Since PARC’s birth, there has been “joint thinking” about PARC’s vision with Fuh at HUMA (Institute for Humanities in Africa), and Puleng Segalo, the Chief Albert Luthuli Chair at UNISA.

“We worked to develop intellectual underpinnings for the initiative. But what was always important was that this project should speak to and express directions for change as they are prioritised in the continent. It’s an Africa-centred framework,” said Aboderin.

Facilitated by PARC, UNISA and HUMA, and through discussions in a meeting in Accra in late January, a loose coalition of key African higher education constituencies agreed to pursue the co-creation of a guiding framework as a joint endeavour.

The group includes the Association of African Universities, the African Research Universities Alliance, or ARUA, the African Academy of Sciences, the Council for the Development of Social Science Research in Africa (CODESRIA), the Inter-University Council for East Africa (IUCEA), the Association of West African Universities (AWAU), the International Network for Higher Education in Africa (INHEA, University of KwaZulu-Natal) and the African Union Commission (AUC).

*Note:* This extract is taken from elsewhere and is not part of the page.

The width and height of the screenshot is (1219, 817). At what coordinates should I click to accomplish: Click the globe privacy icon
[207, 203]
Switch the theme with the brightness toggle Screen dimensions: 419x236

This will culminate in the launch on 23 June formally – also in Accra – of an initial framework or charter initiative that will kick off the process of articulating basic principles for the reconfiguration of collaborations and set out goals for policy change.

Aboderin said that, once launched, a process to secure broader political buy-in would begin that would include funders, institutions and key global academic networks and encourage them to endorse the principles and commit to ensuring that they find their way into institutional processes and policies.

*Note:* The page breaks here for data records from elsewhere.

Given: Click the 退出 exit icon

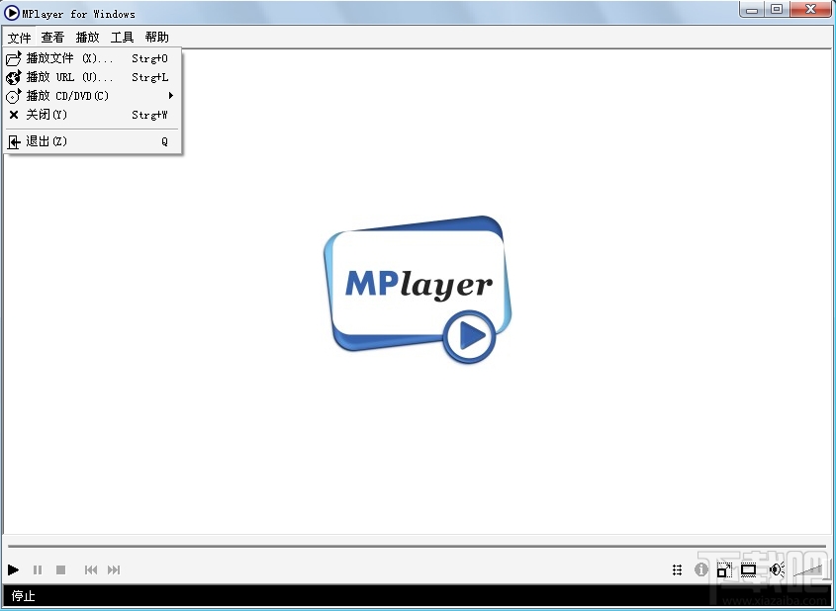Looking at the screenshot, I should click(x=14, y=140).
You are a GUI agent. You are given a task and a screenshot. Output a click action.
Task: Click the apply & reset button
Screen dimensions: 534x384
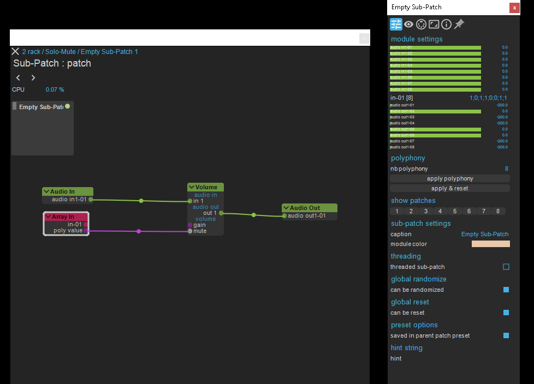point(449,188)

“We need to make sure we develop a mode to keep this framework alive so we can hold those who’ve signed up to their promise, track what changes they are making, learn from them and foster continued engagement and exchange around the issue.” A website and a mechanism to drive the tracking, and learning, would need to be anchored in Africa, she said.

Ambitious but non-negotiable

Both academics admit the project is ambitious but, at the same time, non-negotiable.

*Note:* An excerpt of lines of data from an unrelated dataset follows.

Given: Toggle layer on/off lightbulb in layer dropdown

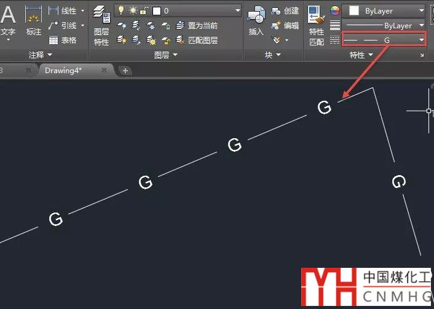Looking at the screenshot, I should pyautogui.click(x=122, y=10).
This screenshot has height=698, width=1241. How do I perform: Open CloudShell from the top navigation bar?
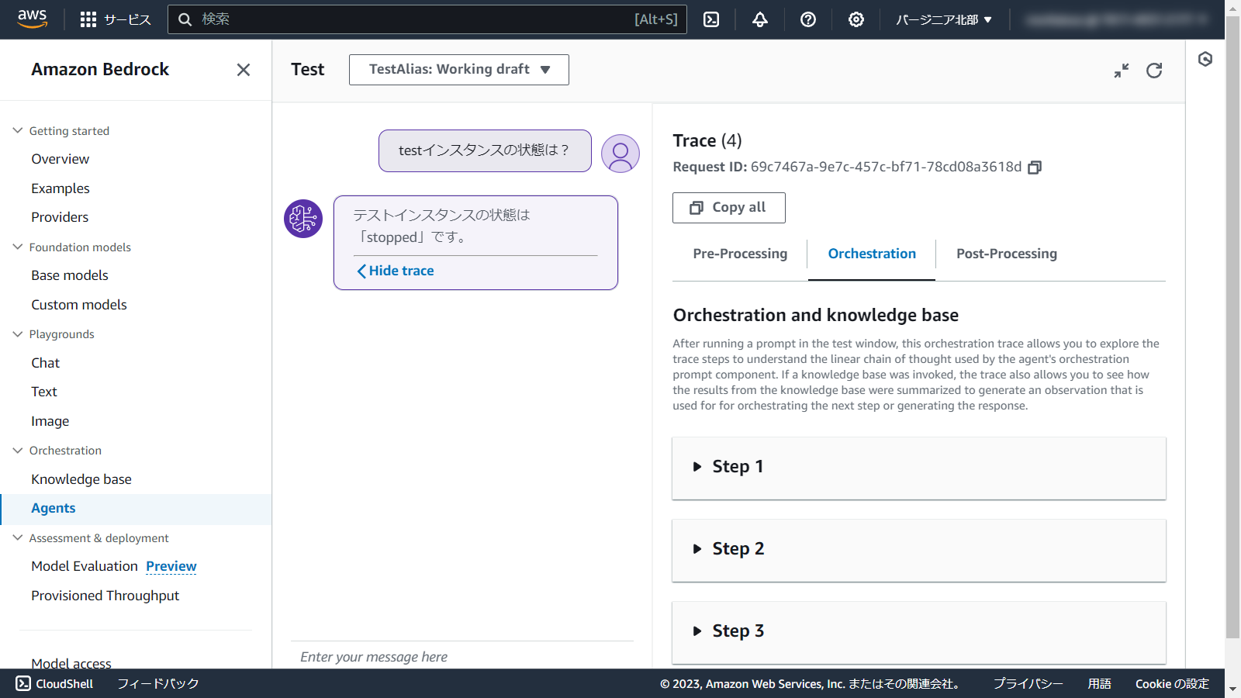tap(711, 19)

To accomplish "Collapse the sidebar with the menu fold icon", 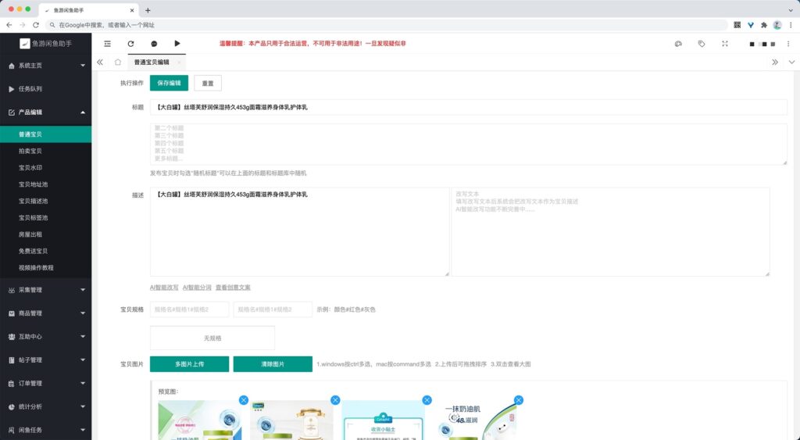I will pos(108,44).
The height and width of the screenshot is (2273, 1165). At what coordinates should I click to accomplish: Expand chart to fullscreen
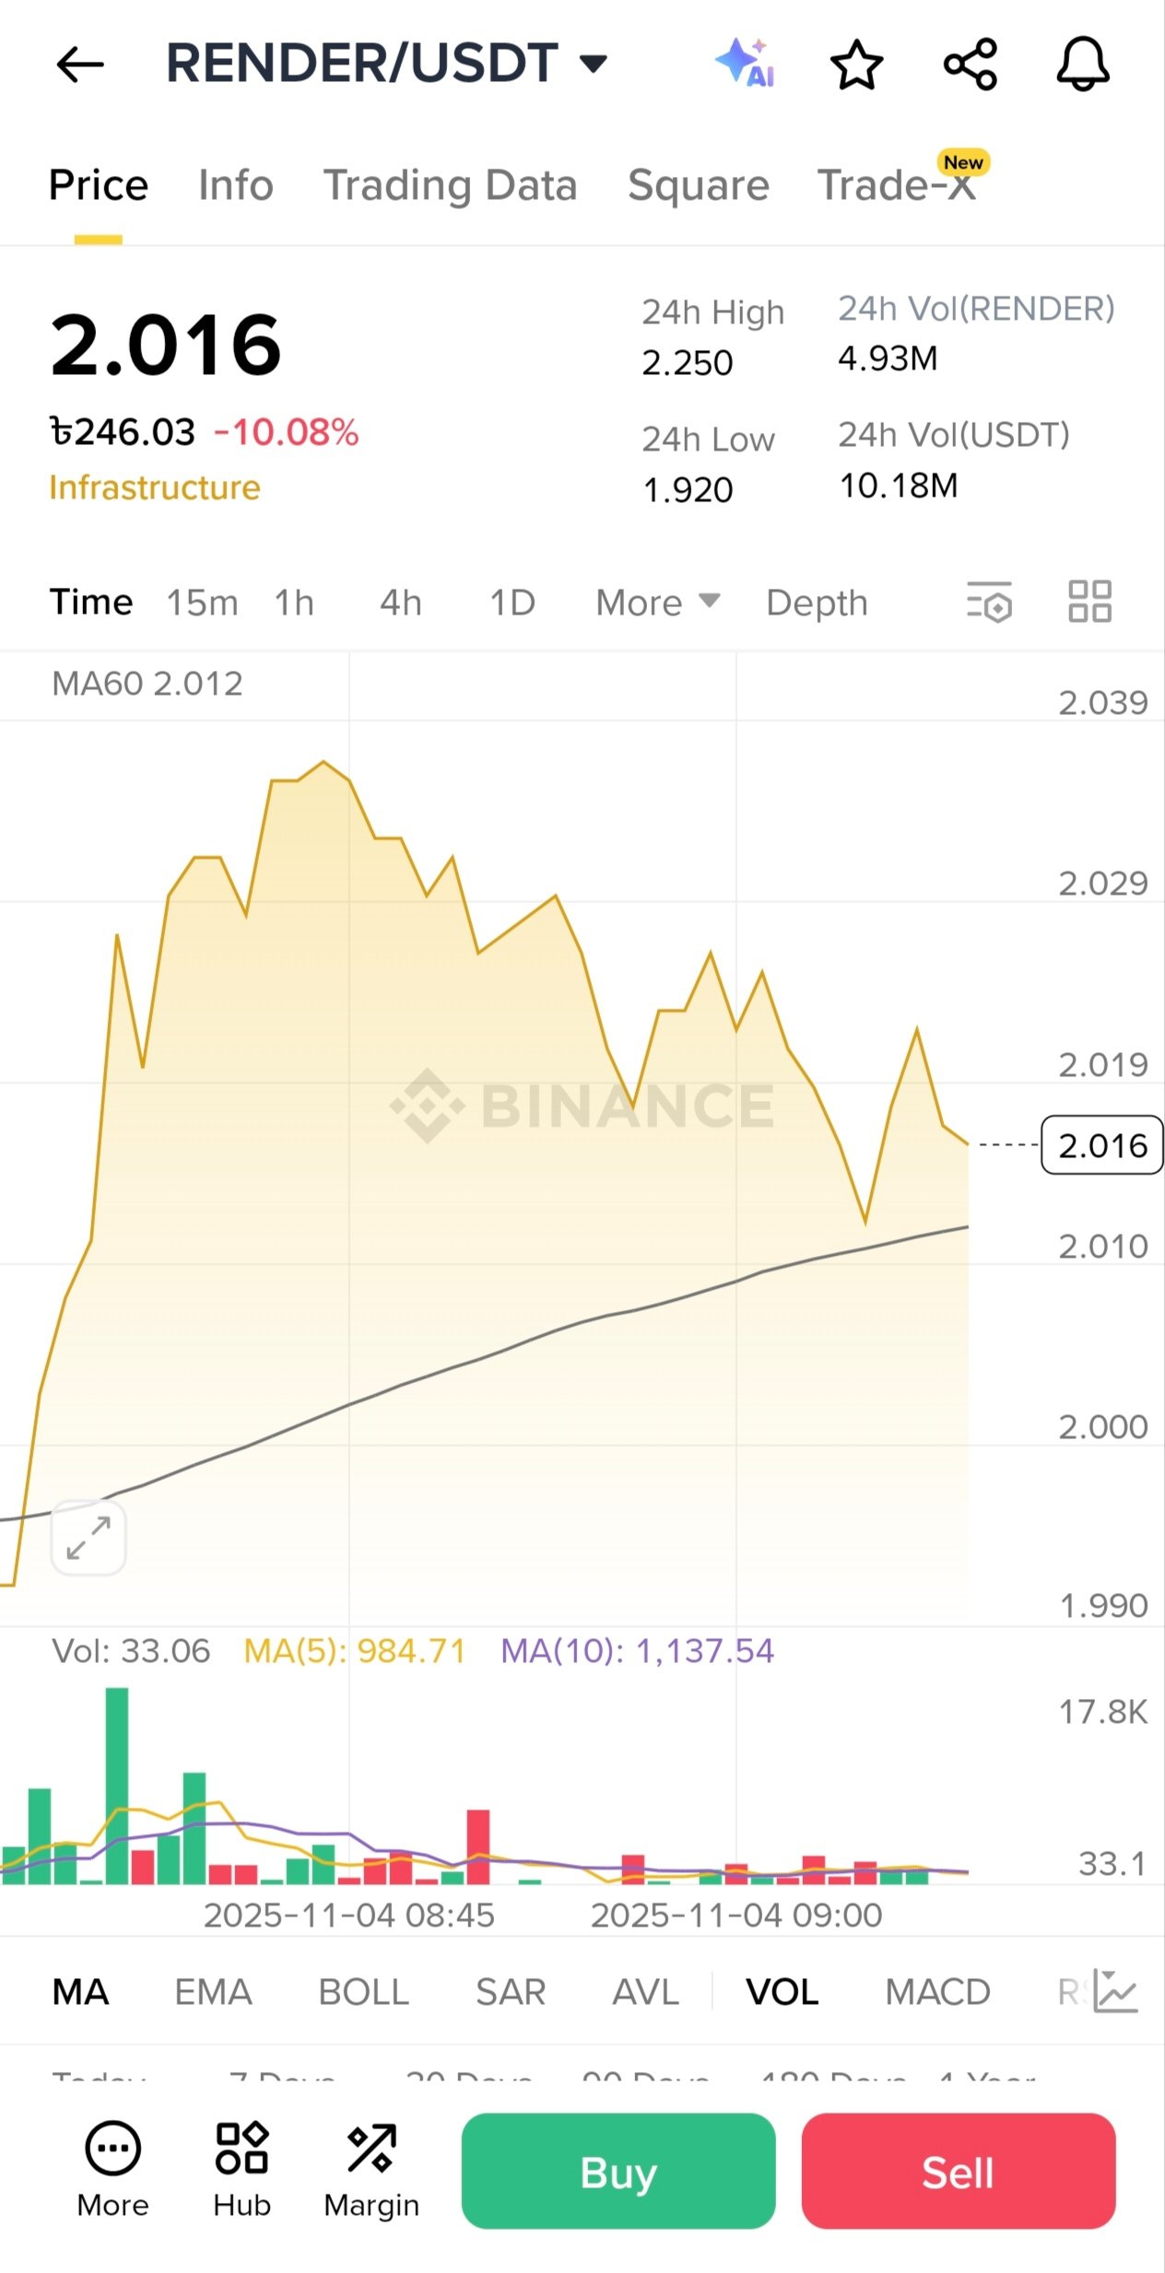coord(88,1538)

“We have to try because this is so foundational. Yes, it is easy to talk and, at end of the day, it’s a political process and it means certain parts of the world have to cede power and money – and this includes institutions but also governments. One has to carry on and hope one can make some inroads, but I am confident that fundamental change is possible, maybe not in my lifetime, but eventually,” said Aboderin.

African scholars are increasingly realising Africa’s potential influence in the current global research environment, which can be used to its advantage.

“The Global North wants to collaborate with Africa,” said Aboderin. “Research relationships pay off in terms of rankings, funding, influence, and so on. The UK, for example, is clear about the need for strategic investments in international research collaborations: because they increase the country’s global influence, open up markets, strengthen soft power, and boost British companies. The continent needs to seize its power and it needs to seize it and say: ‘If you want to work with us, these are the terms’.”

The ultimate goal is an improved global research ecosystem, which benefits both North and South.

“It’s not a project just for Africa … it’s a project for the world. We do this because we are actually concerned about the world. If we don’t do it, we will have serious problems,” said Fuh.